Oleh : Prof. Dr. H. Samsul Nizar, M. Ag
Guru Besar & Ketua STAIN Bengkalis
SEBELUM Nabi Adam diciptakan-Nya, salah satu makhluk yang dikenal ketaatannya adalah Iblis. Namun, Iblis angkuh dan sombong atas apa yang dimiliki menyebabkannya dikeluarkan dari surga. Hal ini bermula tatkala Allah mengumumkan kepada para Malaikat maupun yang lain bahwa manusia sebagai penghuni bumi ini diberi kemampuan untuk mengetahui banyak nama-nama yang tak diberikan kepada Malaikat dan Iblis. Lantas Semua Malaikat diperintahkan untuk memberi sujud atau penghormatan kepada Nabi Adam,
Kemudian para Malaikat mengikuti perintah Allah. Namun, Iblis membangkang dan merasa lebih tinggi derajatnya dibanding Adam. Ia merasa lebih baik karena diciptakan dari api, sedangkan Adam dari tanah. Allah nukilkan peristiwa keangkuhan Iblis atas perintah-Nya untuk sujud (menghormati keunggulan dan kelebihan) pada Adam.
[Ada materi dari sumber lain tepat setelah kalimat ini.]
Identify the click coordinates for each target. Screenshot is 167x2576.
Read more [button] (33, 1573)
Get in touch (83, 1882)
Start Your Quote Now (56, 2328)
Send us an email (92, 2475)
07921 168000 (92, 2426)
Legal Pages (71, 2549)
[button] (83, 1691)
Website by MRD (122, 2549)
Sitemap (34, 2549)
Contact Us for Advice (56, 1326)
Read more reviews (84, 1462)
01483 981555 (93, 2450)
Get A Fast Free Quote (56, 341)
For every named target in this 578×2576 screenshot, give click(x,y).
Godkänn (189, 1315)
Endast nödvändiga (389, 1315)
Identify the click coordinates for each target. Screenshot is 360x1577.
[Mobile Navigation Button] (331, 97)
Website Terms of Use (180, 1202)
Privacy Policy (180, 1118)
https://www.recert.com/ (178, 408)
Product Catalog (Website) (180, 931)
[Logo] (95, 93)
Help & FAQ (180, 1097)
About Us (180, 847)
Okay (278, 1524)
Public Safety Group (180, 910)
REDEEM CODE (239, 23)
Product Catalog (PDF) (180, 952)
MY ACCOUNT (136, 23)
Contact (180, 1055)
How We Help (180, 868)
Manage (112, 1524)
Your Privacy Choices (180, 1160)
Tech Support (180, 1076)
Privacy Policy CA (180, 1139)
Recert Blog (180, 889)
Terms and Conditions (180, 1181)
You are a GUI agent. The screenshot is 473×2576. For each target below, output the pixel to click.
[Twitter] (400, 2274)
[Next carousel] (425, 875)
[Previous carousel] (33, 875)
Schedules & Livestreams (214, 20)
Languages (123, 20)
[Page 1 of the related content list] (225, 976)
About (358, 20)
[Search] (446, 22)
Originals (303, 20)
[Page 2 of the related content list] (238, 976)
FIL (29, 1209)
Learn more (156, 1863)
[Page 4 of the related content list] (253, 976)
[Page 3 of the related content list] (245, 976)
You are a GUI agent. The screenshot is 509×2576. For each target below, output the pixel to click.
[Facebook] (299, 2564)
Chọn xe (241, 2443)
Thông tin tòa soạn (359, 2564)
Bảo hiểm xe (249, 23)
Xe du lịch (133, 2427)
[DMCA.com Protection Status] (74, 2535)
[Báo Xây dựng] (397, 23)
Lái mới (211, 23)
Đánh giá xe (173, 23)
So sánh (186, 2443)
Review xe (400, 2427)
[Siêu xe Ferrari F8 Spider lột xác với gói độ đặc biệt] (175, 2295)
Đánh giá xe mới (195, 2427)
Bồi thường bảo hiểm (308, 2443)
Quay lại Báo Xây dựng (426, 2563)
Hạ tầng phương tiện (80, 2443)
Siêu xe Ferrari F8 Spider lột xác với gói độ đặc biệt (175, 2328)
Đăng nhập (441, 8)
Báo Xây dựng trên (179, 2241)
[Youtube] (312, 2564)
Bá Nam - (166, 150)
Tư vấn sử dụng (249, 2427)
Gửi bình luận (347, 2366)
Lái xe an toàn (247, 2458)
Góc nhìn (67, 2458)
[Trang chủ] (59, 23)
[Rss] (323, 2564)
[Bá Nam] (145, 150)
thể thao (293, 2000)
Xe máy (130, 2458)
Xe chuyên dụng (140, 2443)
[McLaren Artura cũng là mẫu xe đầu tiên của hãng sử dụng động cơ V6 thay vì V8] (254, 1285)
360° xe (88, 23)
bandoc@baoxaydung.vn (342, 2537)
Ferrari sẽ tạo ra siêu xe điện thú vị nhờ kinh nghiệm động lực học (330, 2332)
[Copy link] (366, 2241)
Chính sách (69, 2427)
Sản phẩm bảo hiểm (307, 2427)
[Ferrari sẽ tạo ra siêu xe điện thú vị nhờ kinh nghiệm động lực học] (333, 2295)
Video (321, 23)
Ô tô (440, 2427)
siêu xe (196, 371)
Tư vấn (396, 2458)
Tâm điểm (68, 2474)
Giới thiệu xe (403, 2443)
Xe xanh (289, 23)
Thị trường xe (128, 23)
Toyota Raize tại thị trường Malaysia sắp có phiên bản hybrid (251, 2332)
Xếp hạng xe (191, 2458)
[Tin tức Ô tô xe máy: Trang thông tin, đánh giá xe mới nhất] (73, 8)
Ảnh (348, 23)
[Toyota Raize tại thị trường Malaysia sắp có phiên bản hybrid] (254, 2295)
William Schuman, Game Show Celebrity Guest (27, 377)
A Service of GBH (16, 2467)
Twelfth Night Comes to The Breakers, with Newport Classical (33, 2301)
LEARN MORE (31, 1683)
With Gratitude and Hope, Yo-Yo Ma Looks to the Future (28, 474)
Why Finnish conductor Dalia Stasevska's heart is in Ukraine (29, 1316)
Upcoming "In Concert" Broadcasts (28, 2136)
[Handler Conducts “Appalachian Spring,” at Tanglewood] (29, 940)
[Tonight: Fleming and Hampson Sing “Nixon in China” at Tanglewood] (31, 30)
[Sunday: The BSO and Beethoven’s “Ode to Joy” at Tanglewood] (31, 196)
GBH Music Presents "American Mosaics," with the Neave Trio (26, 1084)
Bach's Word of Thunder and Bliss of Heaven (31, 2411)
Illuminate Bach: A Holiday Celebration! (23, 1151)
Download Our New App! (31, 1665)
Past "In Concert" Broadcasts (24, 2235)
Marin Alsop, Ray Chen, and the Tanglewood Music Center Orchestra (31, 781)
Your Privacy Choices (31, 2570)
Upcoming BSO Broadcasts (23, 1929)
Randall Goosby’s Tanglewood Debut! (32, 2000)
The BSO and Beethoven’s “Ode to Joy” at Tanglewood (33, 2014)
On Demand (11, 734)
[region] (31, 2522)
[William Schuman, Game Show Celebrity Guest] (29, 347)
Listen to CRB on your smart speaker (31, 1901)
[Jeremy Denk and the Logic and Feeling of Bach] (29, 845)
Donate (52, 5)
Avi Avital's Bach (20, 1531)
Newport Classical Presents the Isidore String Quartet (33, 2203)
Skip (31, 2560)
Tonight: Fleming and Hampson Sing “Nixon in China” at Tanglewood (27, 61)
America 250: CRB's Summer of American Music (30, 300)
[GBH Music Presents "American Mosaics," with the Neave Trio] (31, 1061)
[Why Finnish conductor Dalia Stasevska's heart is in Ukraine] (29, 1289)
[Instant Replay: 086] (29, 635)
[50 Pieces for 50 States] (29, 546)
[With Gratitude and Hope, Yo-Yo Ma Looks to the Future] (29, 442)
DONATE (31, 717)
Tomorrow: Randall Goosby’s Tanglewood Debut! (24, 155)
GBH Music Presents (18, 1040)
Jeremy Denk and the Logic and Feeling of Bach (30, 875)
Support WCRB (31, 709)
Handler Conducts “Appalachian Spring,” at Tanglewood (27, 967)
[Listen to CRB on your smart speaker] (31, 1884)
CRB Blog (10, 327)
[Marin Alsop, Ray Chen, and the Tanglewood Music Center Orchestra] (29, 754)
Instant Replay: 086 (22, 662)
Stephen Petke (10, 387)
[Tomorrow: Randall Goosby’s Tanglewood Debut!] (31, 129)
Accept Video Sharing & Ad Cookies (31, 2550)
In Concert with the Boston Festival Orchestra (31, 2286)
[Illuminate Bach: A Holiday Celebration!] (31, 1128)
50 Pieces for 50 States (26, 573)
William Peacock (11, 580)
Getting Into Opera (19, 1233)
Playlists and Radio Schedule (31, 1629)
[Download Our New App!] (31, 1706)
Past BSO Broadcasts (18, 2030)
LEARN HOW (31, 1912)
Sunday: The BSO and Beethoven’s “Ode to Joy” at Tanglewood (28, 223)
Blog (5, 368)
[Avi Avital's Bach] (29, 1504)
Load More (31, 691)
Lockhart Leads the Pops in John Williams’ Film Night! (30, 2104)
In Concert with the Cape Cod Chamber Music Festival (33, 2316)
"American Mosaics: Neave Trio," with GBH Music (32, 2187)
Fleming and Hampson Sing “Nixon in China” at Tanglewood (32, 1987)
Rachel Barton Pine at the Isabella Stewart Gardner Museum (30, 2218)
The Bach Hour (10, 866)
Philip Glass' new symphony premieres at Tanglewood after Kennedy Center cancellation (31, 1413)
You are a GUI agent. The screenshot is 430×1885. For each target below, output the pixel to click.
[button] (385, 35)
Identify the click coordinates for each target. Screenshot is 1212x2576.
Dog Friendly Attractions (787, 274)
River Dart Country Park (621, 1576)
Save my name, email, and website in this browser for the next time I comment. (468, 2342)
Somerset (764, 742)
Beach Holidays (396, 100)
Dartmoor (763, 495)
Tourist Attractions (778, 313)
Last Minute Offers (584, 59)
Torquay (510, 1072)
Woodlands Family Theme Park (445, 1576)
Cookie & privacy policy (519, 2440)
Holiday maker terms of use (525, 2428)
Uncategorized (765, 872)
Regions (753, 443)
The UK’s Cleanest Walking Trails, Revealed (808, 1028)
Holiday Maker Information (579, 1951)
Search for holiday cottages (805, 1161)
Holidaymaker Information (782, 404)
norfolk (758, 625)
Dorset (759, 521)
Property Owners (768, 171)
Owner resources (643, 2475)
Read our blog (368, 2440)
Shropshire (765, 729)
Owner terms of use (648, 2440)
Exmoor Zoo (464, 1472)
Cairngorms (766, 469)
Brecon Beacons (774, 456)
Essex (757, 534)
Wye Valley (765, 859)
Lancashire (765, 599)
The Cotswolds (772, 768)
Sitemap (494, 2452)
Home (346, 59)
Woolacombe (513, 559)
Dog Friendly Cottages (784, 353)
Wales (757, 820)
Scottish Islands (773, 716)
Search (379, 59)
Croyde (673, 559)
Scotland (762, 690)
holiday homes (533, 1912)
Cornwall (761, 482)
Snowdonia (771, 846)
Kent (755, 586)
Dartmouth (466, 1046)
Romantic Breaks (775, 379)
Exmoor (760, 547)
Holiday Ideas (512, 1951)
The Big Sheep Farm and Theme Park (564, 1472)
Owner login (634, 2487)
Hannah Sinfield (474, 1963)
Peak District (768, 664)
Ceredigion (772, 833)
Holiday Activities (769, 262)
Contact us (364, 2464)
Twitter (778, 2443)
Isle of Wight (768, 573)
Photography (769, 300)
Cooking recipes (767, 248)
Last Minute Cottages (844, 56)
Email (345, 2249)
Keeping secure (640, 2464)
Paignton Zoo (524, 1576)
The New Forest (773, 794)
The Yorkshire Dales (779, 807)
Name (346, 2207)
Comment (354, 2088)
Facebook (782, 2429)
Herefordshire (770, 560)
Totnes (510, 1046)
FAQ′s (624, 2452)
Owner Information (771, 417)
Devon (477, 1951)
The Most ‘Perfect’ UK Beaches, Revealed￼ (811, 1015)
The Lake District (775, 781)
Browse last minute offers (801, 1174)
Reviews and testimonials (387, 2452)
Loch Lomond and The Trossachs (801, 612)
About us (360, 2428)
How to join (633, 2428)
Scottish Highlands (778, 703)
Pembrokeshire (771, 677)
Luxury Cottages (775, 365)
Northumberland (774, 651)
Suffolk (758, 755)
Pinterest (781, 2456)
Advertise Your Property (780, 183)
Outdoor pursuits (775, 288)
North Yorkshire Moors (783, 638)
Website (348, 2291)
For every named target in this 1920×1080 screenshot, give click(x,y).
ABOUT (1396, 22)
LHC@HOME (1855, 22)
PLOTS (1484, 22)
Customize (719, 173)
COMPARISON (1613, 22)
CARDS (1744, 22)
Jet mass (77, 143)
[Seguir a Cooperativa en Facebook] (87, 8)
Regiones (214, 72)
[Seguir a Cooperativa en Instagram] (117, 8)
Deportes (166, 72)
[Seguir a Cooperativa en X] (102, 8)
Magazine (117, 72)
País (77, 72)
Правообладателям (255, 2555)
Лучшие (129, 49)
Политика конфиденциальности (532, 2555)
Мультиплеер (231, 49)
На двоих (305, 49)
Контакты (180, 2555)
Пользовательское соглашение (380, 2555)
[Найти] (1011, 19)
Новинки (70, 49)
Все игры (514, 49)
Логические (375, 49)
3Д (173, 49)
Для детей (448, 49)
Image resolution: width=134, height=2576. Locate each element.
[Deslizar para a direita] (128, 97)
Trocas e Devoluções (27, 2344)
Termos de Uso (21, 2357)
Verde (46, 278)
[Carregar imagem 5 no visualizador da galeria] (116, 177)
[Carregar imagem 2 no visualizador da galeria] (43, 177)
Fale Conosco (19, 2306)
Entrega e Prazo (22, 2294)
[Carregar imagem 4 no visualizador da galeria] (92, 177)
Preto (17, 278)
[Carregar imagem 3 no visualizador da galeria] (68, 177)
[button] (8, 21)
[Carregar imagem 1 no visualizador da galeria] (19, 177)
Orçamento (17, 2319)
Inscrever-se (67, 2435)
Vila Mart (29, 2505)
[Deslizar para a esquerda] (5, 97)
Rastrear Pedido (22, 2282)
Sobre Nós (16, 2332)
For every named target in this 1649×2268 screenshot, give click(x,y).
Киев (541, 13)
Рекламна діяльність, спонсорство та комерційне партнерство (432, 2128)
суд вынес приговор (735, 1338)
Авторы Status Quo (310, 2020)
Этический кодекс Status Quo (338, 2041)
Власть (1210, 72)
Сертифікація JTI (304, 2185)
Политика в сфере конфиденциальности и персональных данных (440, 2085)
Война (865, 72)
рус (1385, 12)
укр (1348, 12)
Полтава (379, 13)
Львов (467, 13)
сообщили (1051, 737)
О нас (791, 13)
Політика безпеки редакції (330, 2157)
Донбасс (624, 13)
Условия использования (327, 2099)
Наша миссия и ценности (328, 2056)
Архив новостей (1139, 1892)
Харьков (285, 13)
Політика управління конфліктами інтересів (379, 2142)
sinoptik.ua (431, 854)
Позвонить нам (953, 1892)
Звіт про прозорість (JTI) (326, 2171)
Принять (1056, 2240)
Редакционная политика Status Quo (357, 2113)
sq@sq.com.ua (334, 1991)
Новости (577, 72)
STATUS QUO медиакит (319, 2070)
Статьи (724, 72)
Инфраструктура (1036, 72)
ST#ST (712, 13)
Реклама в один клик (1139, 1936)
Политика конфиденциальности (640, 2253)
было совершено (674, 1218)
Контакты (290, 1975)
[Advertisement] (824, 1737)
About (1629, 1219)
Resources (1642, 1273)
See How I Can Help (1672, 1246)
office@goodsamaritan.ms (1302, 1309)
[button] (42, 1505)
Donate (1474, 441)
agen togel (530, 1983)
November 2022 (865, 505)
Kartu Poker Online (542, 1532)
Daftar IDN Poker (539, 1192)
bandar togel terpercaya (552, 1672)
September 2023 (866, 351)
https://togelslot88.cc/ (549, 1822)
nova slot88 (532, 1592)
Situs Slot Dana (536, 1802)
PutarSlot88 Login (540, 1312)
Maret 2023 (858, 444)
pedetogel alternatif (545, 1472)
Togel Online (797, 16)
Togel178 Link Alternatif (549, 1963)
Hal ini terlihat pada firman-Nya : “Dan (ingatlah) ketika Kami berfirman kepada para malaikat : ‘Sujudlah kamu kepada Adam,’ maka sujudlah mereka kecuali Iblis; ia enggan dan takabur dan adalah ia termasuk golongan orang-orang yang kafir” (QS. Al-Baqarah 2 : Ayat 34).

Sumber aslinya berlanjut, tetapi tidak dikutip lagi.